Stop the military occupation of Haiti!
central america / caribbean |
imperialism / war |
feature
Wednesday August 17, 2005 23:08
by José Antonio Gutiérrez D. - OCL-Chile

Haiti: A scar in the face of America
Not much has been written about the continuing occupation of Haiti despite claims that around 10,000 people have died as a result of political violence and repression in just one year. This article by a Chilean anarchist summarises the history of the island and the events of recent years.
The article is a brief summary of two articles previously published
in Spanish,
"Haiti:
la cara sucia de las razones humanitarias" (OSL editions, Buenos
Aires, Argentina, 2004) and
"Ayití,
una cicatriz en el rostro de América Latina" (both
documents are available on Anarkismo.net. The full references are
published in the mentioned articles and the interested reader can
consult them online.
Image from Chicago indymedia
Stop the military occupation of Haiti!
Deye Mon, gen Mon
(After the mountains, come more mountains -Haitian Proverb)
Haiti is a small country (28,000 sq. Kms), that shares the western
part of the same island with the Dominican Republic. 8 million human
beings live there in desperately poor conditions, dwelling in
overcrowded shanty towns, that don’t meet the basic standards to
fulfill the most essential human needs:
- just 46% of the population have access to safe water
- leatrines are a luxurious item in most houses in the poor
areas of the biggest cities (Port Au Prince, Gonaive, Cap
Haitien),
- AIDS rates are rampant (6%, actually, the highest in America)
and are a sad legacy of the US sex tourism of the 70s and 80s,
- only half of the population know how to read or write,
- and if you are lucky, you will be able to live longer than 50
years ... Most people don’t make it (just 3,7% reache 65 years
old).
And now times are getting even tougher, as the population is again
brutalised by a de facto government, in office since March 2004, that
has already claimed the lives of several Haitians (some figures claim
around 10,000 people has died as a result of political violence and
repression in just one year). And nature hasn’t been anymore
compassionate with Haitian people than its government. Last year,
hurricane Jeanne and the consecutive floods, claimed the lives of
some 2,000 people.

+++

Continue the article above on the occupation of Haiti, picking up right after its final sentence.

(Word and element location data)

+++

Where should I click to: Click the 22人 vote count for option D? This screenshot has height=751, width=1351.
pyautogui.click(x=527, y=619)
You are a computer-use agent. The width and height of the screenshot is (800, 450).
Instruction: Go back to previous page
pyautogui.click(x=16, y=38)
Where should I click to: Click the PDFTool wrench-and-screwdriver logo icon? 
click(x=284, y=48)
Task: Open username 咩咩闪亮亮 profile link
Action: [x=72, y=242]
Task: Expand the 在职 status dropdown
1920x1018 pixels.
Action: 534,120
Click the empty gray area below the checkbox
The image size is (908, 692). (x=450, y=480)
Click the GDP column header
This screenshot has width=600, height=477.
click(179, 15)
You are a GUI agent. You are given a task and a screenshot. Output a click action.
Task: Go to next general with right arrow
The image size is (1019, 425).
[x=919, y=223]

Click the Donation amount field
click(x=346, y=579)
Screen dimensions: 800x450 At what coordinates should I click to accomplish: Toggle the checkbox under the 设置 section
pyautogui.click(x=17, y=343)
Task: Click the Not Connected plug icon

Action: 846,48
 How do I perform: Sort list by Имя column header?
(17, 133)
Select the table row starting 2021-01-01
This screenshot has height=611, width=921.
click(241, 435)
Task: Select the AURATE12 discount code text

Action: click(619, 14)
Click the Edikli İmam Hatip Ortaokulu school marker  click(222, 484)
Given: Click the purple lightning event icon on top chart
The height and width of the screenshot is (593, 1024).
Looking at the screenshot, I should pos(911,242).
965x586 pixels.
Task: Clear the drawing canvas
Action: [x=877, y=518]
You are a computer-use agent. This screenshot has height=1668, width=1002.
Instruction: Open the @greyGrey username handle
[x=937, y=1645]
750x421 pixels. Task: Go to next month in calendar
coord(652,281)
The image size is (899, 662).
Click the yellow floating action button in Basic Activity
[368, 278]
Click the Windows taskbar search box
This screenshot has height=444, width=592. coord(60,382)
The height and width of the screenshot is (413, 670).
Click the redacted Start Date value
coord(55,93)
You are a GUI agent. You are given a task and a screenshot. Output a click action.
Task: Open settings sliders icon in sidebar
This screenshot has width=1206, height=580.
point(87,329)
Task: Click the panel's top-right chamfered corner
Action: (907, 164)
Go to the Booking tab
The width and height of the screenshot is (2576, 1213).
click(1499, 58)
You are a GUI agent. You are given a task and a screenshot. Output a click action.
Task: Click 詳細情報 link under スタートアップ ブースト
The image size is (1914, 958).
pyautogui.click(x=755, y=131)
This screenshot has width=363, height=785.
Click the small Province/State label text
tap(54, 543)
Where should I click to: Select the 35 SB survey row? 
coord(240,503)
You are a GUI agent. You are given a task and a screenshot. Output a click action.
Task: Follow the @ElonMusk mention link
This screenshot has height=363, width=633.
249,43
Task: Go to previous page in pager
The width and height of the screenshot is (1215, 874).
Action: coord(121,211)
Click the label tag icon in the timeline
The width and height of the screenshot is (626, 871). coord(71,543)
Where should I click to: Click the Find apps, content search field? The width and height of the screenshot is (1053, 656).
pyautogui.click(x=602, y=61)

+++

**RESULT**.
But, despite everything, hope springs out in Haiti just where the
blood merges with the mud and the tears of its people. And that hope
takes its inspiration from its own history, for the history of Haiti
is intimately linked to the history of the struggle against
oppression and slavery, in its oldest forms, as well as on its newest
forms. Few countries, probably, have had the importance of that small
half of an island. Haiti, more than an actual country, has
represented for centuries, a symbol: it is the first nation in Latin
America to become independent and it helped its brethen in the south
to get rid of the Spanish yoke early in the XIXth century; It is the
first black republic in the world; and it is the first country to
effectively abolish slavery. For all its current sorrows, the
greatness of its people is the sole guarantee of better days to come.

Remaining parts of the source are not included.